The chemical habit of my brain turned my perceptions, crowding out what
might be called a normal way of thinking.

I recall a boyhood friend of mine. He was always getting in trouble — cursing his parents, getting in fights, being up and happy one moment and down and bitter the next. His first wife would leave him, fed up with his harangues and mood swings.

When I last heard from him, he was upbeat; had met another woman; and
was actually making well-thought plans about his future. The keystone to his turnaround was that he was finally diagnosed manic-depressive or bipolar. This is a disease that is easily treated with drugs, lithium notably. One might say — incorrectly — that he became a changed man after the therapy. Instead, he became the man he should have always been, but for the disease that robbed him of the early years of his life.

One does not lose one’s critical thinking skills because she is taking pills for a brain disorder.

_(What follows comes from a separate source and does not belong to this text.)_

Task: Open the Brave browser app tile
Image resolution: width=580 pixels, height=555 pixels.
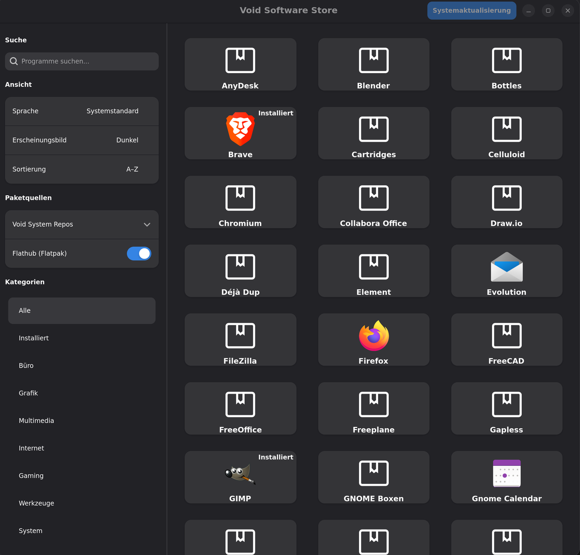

But there remains a concern that we are losing something of ourselves.

I recall a book by B.F. Skinner, the scientist who established a theory known as behaviourism. Behaviourism is, usefully, able to predict some behaviours, as outcomes of rewards and punishments.

The famous pigeon pecking for pellets or Pavlov’s dog come to mind. In
both cases, we see animals ‘conditioned’ to in the pigeon’s case peck interminably for food, and in the case of the dog salivate when a bell rings (the dog having learned to associate the bell or buzzer sound with food).
In his book Beyond Freedom and Dignity, Skinner took the fruits of behaviourism to a new high (low). He posited that behavourial techniques could be used to make us all feel content in our lives, irrespective of the pressures we face. One could, theoretically, produce medications that would make all of us docile and compliant — without being aware of the effect.

In effect, Skinner was suggesting that whole populations could be duped into feeling they are happy. It’s a theory tinged with the trappings of George Orwell’s 1984, a work in which the famed British essayist frames a brave new world in which everyone must speak the same language and pay homage to Big Brother.

So that is the qualified fear I have taking my anti-depressants: That I’m acquiescing because I am taking the medication; that I would ‘think’ differently if I was not taking the medication.

It’s an open question whether I think differently because of the medication. I think, actually, that I have changed my way of thinking many times in my life.

The brain is resourceful but sometimes, because of injury, trauma or prolonged personal stress, its capacity to respond is diminished — diminished to such an extent that harm may be caused if left untreated. That’s where therapy and drugs can be the best course.

UPDATE: After one year of taking the drugs prescribed, I quit cold turkey. Probably not a good idea, but I was broke, couldn’t afford the meds and thought a year was enough.